Requirement → Every line of the data should be written out exactly, with the pictures left out.

Records shown →
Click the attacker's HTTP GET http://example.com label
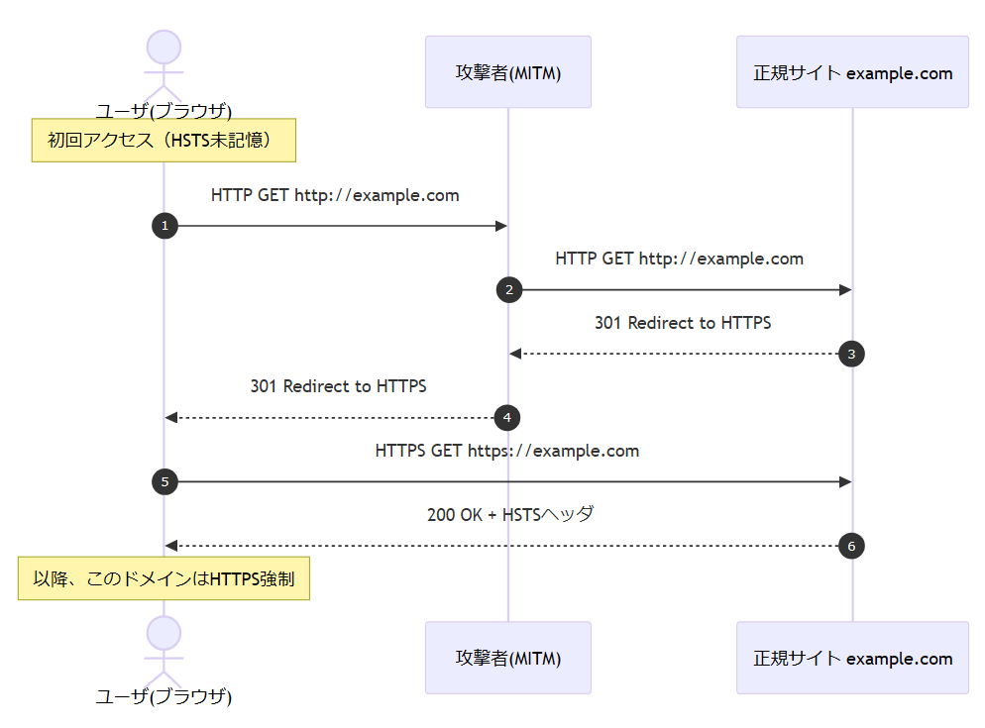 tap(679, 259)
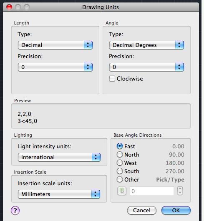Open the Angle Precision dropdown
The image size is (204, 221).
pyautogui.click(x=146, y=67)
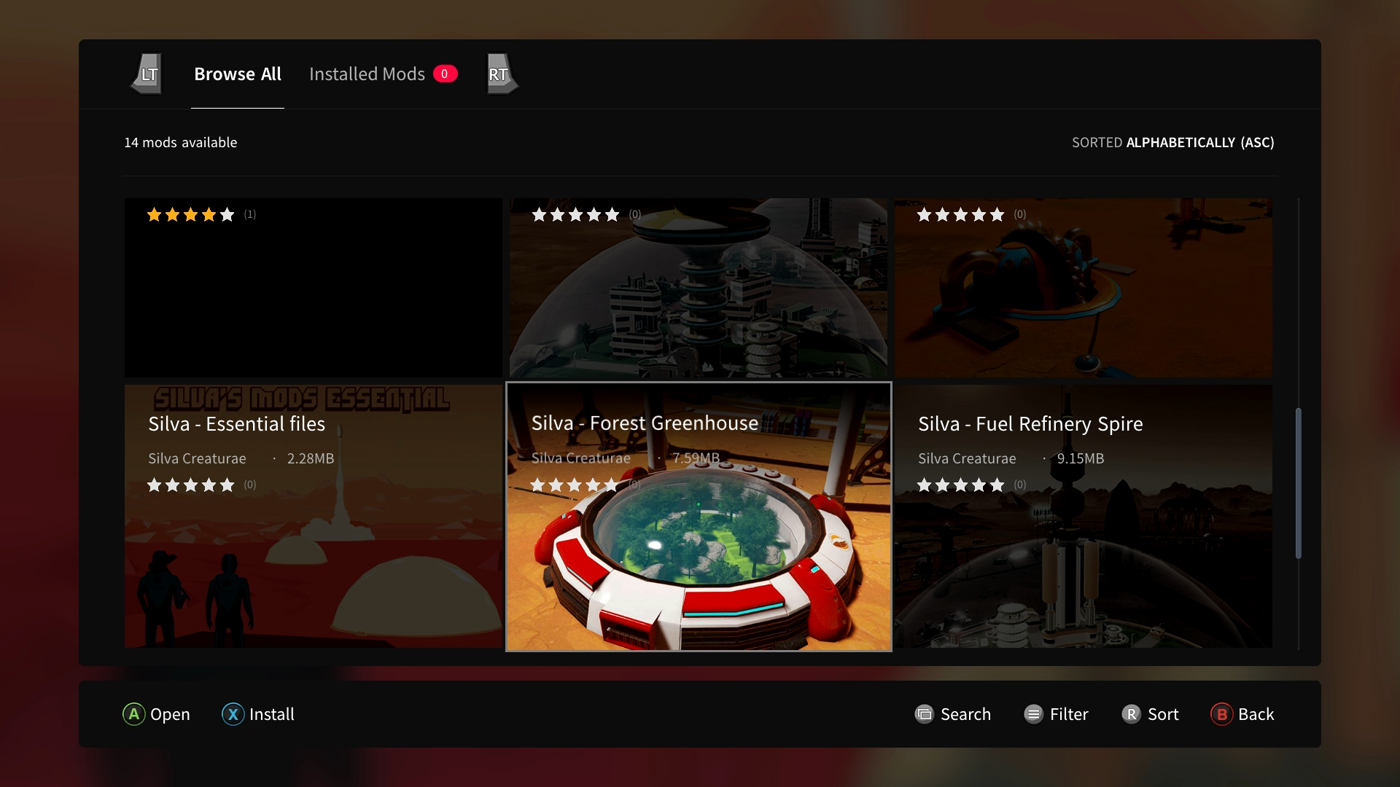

Written solution →
Click the attacker's HTTP GET http://example.com label
 tap(679, 259)
Open the Angle Precision dropdown
The image size is (204, 221).
pyautogui.click(x=146, y=67)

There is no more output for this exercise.